Figure 1.

Inhibitory effects of pirfenidone on the activation of primary cultured fibroblasts. (A) Cancer-associated fibroblasts (CAFs) are defined as fibroblasts obtained from tumors. Lung normal fibroblasts (LNFs) are defined as fibroblasts obtained from normal lung tissue. CAFs and LNFs are treated with DMSO (control) or pirfenidone (PFD, 500 μg/mL) for 2 days. Phase contrast pictures were taken. Scale bar: 100 µm. (B) CAFs and LNFs are treated with DMSO or PFD for 24 h.
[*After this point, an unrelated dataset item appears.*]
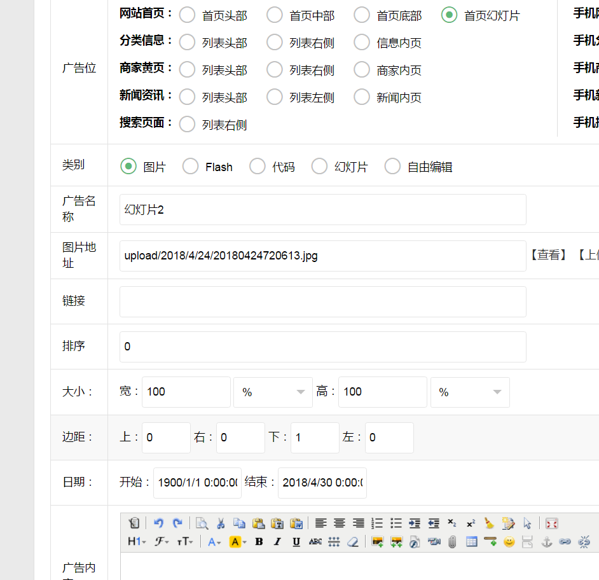This screenshot has height=580, width=599.
Task: Click the 广告名称 input field
Action: pyautogui.click(x=322, y=209)
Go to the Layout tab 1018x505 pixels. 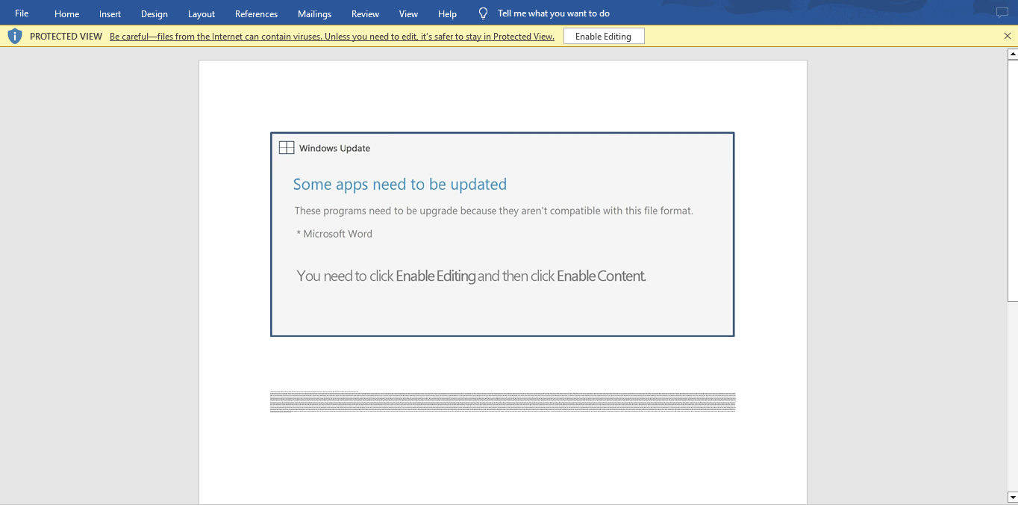(x=201, y=14)
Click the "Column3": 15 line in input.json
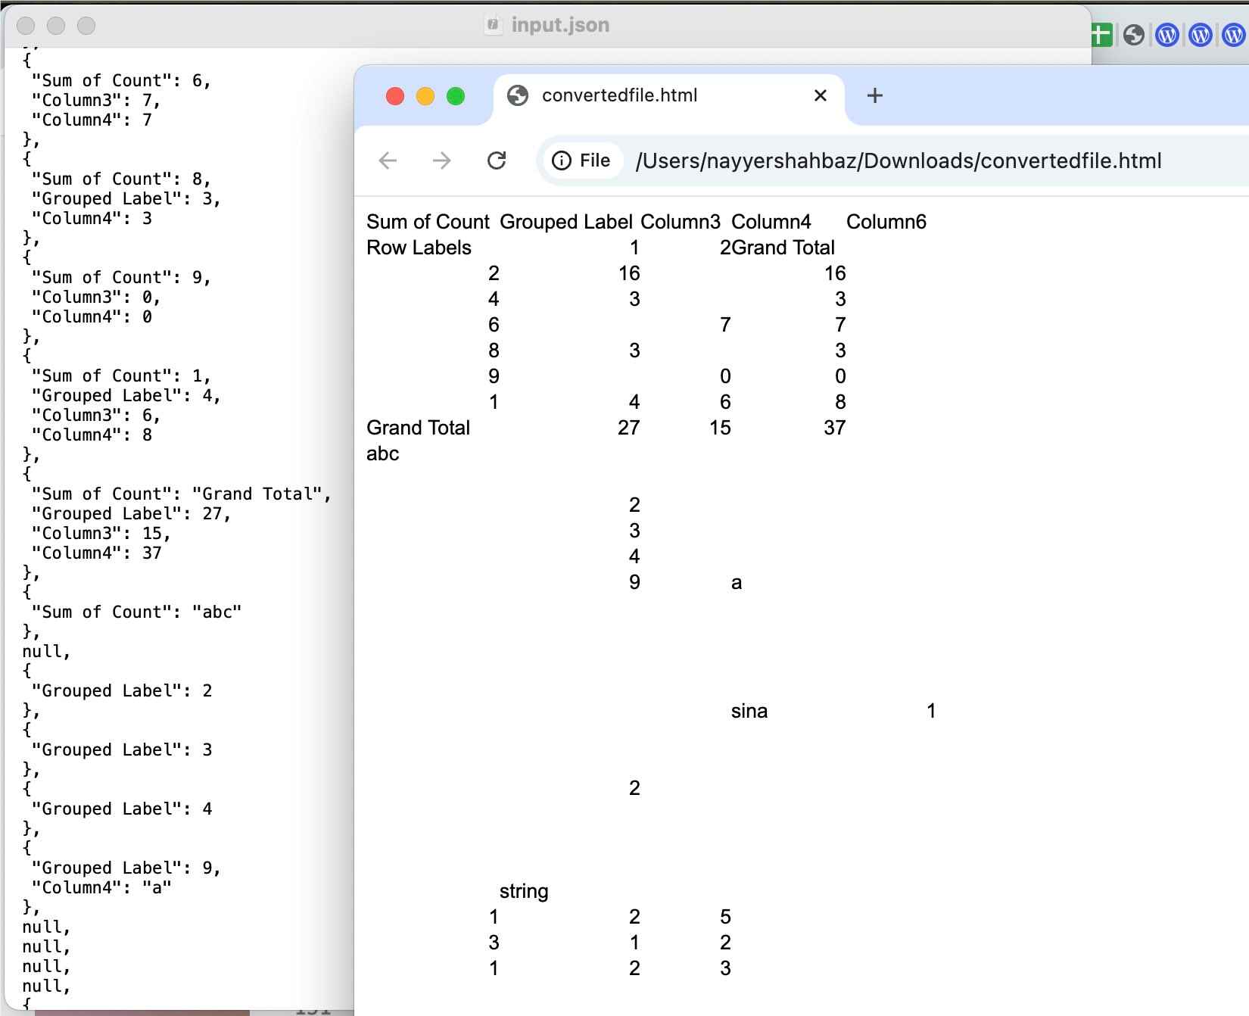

Subsequently, total RNA is extracted, and real-time RT-PCR is performed to detect ACTA2, collagen I, IL-6, hyaluronan synthase 2, and VEGF mRNA. All experiments were performed three times independently with duplicates, and the results are the means ± SD. Significance was tested with the Mann–Whitney U test. (C) CAFs and LNFs are treated with DMSO or PFD for 2 days and then analyzed by Western blotting for α-SMA, collagen I, and GAPDH (loading control). All experiments were performed two times independently. Data shown are representative experiments and their quantitative values. (D) CAFs and LNFs are treated with DMSO or PFD for 2 days. The medium is changed to FBS-free medium, and TGF-β1 or IL-6 in the conditioned medium is then measured 24 h after the medium change using ELISA. All experiments were performed three times independently with duplicates, and the results are the means ± SD. Significance was tested with the Mann–Whitney U test.